— START DATASET —

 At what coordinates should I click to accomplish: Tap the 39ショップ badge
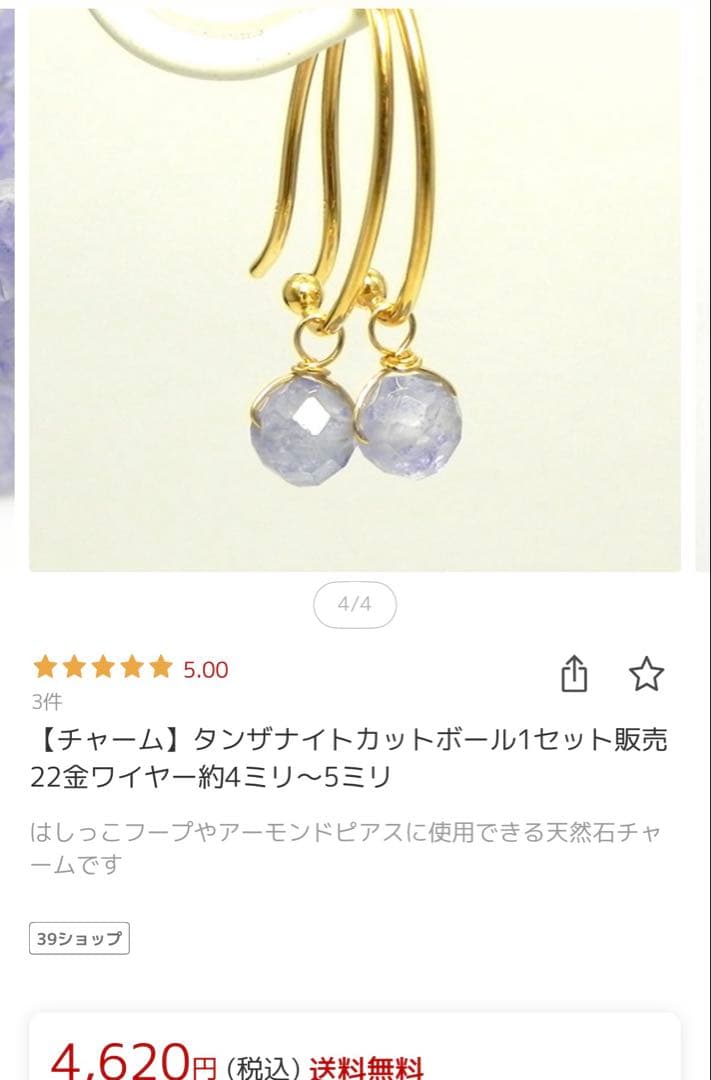[79, 938]
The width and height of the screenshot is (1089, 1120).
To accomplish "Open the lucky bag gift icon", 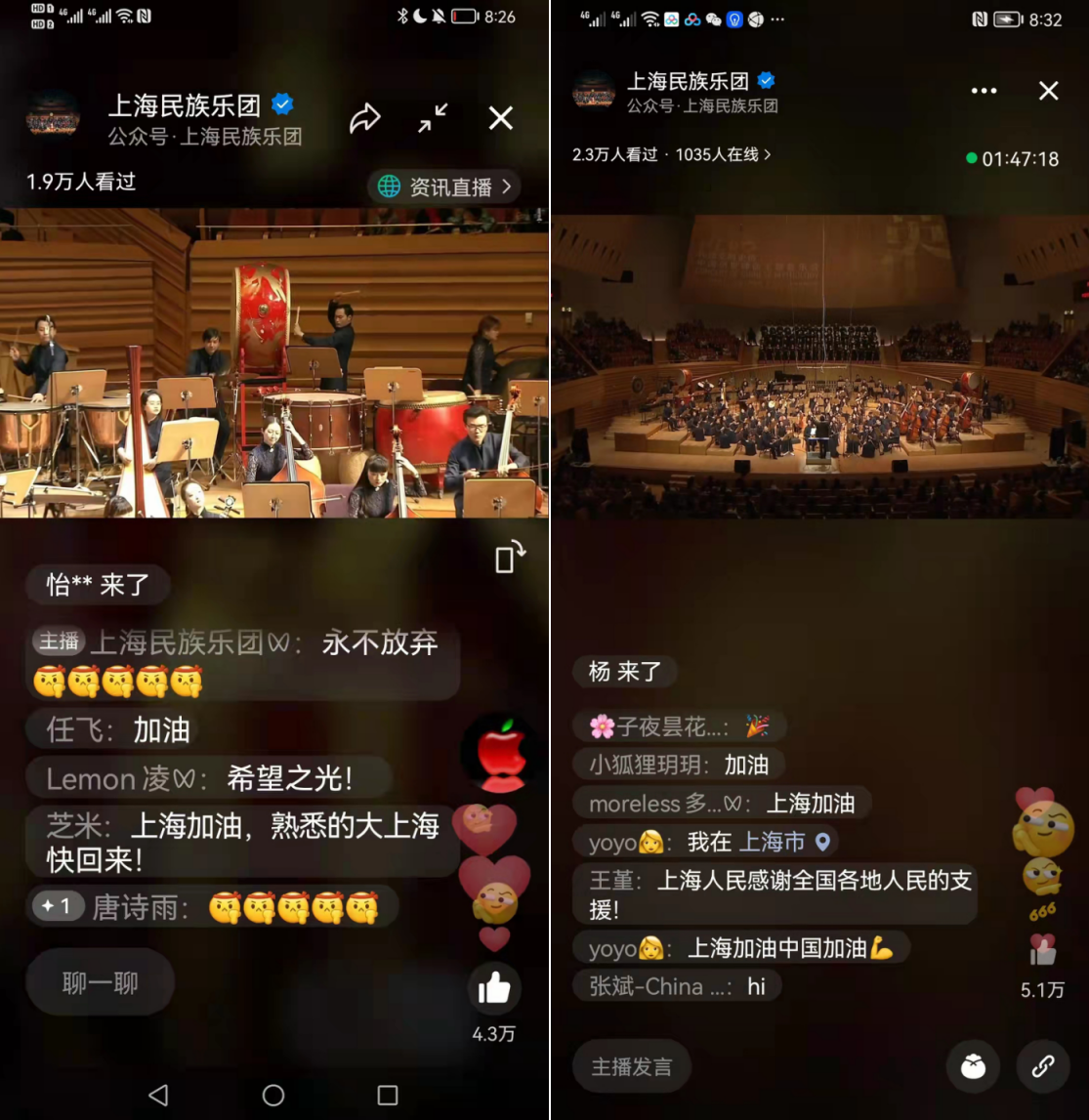I will 973,1066.
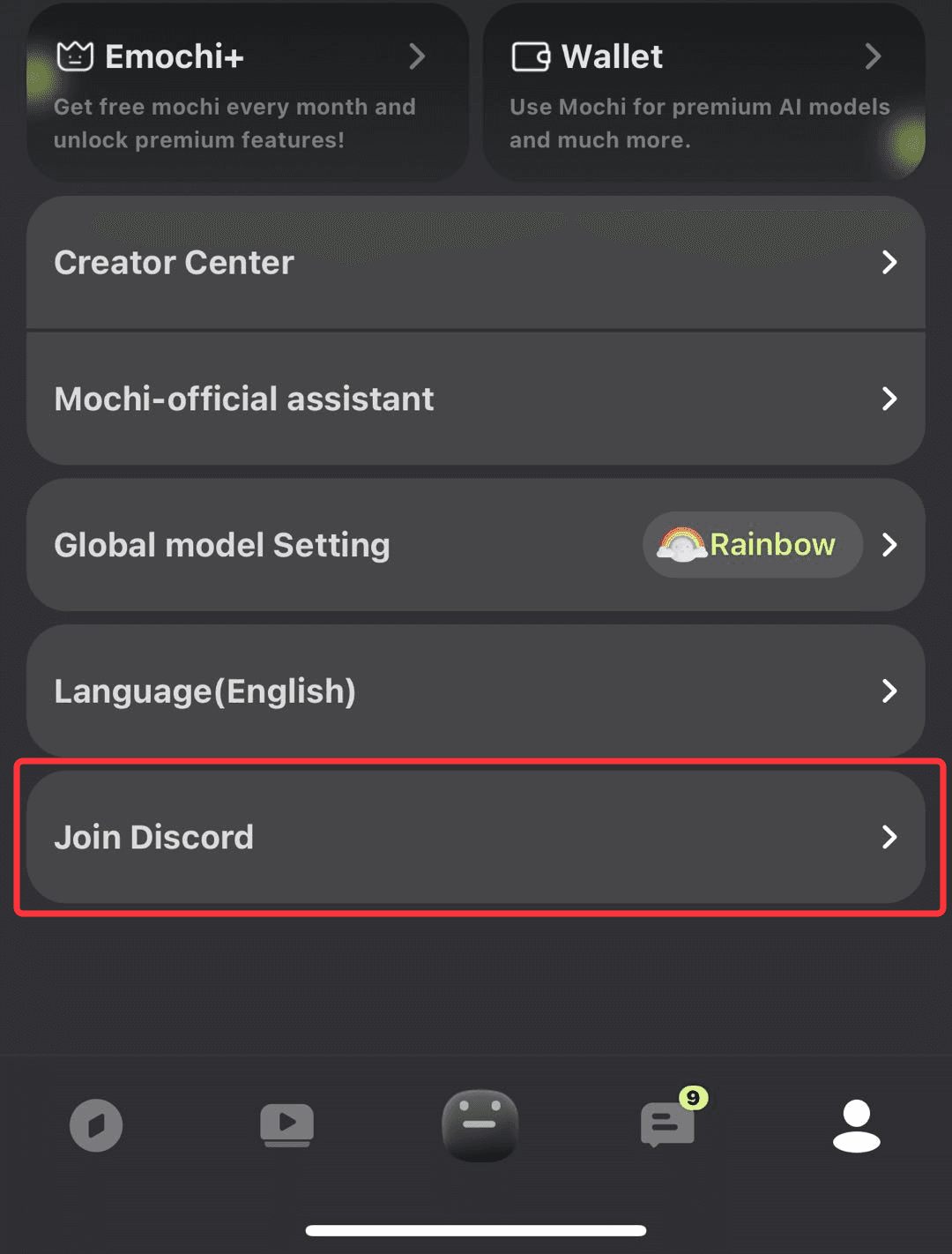Switch to the video tab
The width and height of the screenshot is (952, 1254).
[286, 1125]
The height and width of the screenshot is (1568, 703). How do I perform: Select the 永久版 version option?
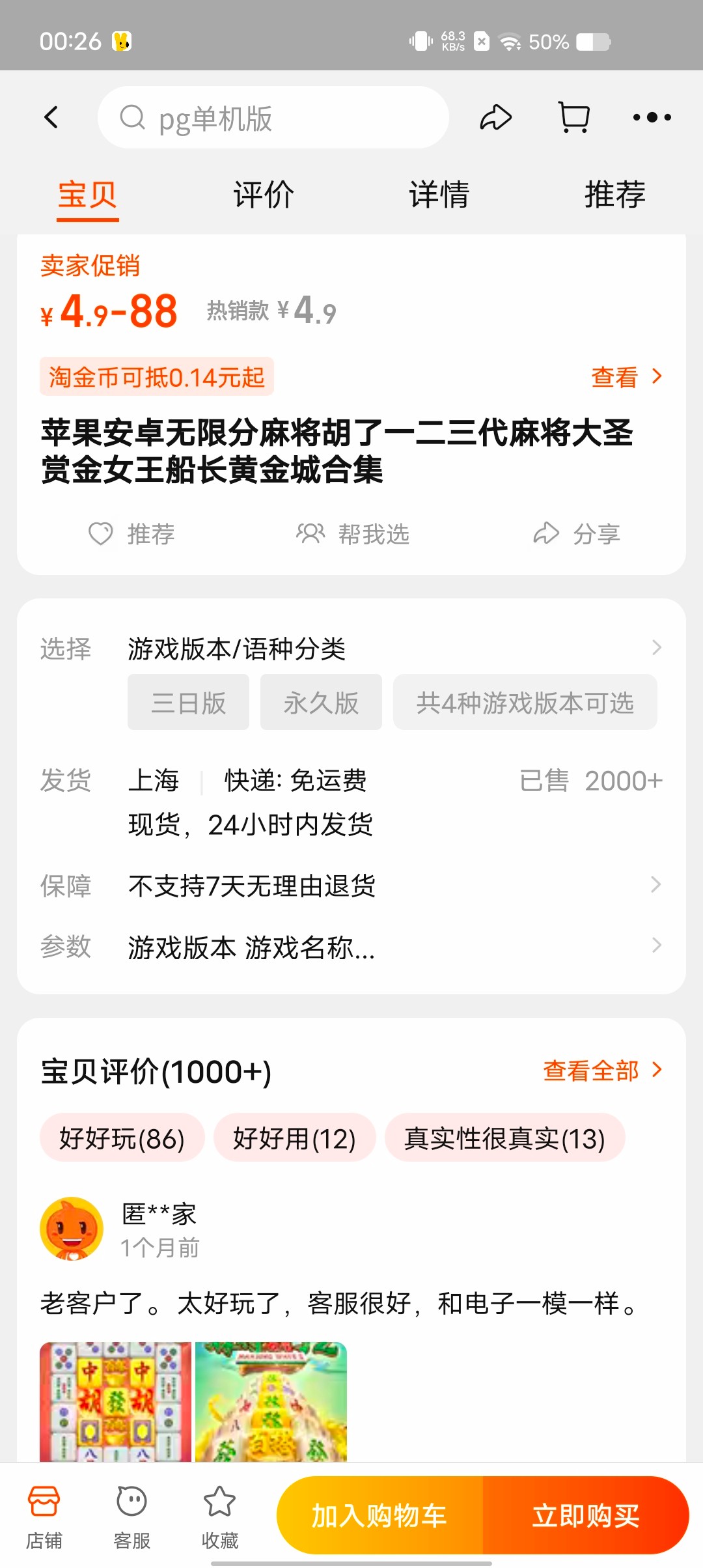tap(321, 703)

— END DATASET —

◆ WORK TO COMPLETE ◆
Rewrite the part of the entries that opens with the line containing "The height and" and runs through the end of the entries. Keep the requests as they are, but multiply every coordinate in the answers by 1.2 and round to whole numbers, with halves rounded up. Leave the pictures out.

◆ SOLUTION FOR THIS EXERCISE ◆
The height and width of the screenshot is (1568, 703). How do I perform: Select the 永久版 version option?
tap(385, 844)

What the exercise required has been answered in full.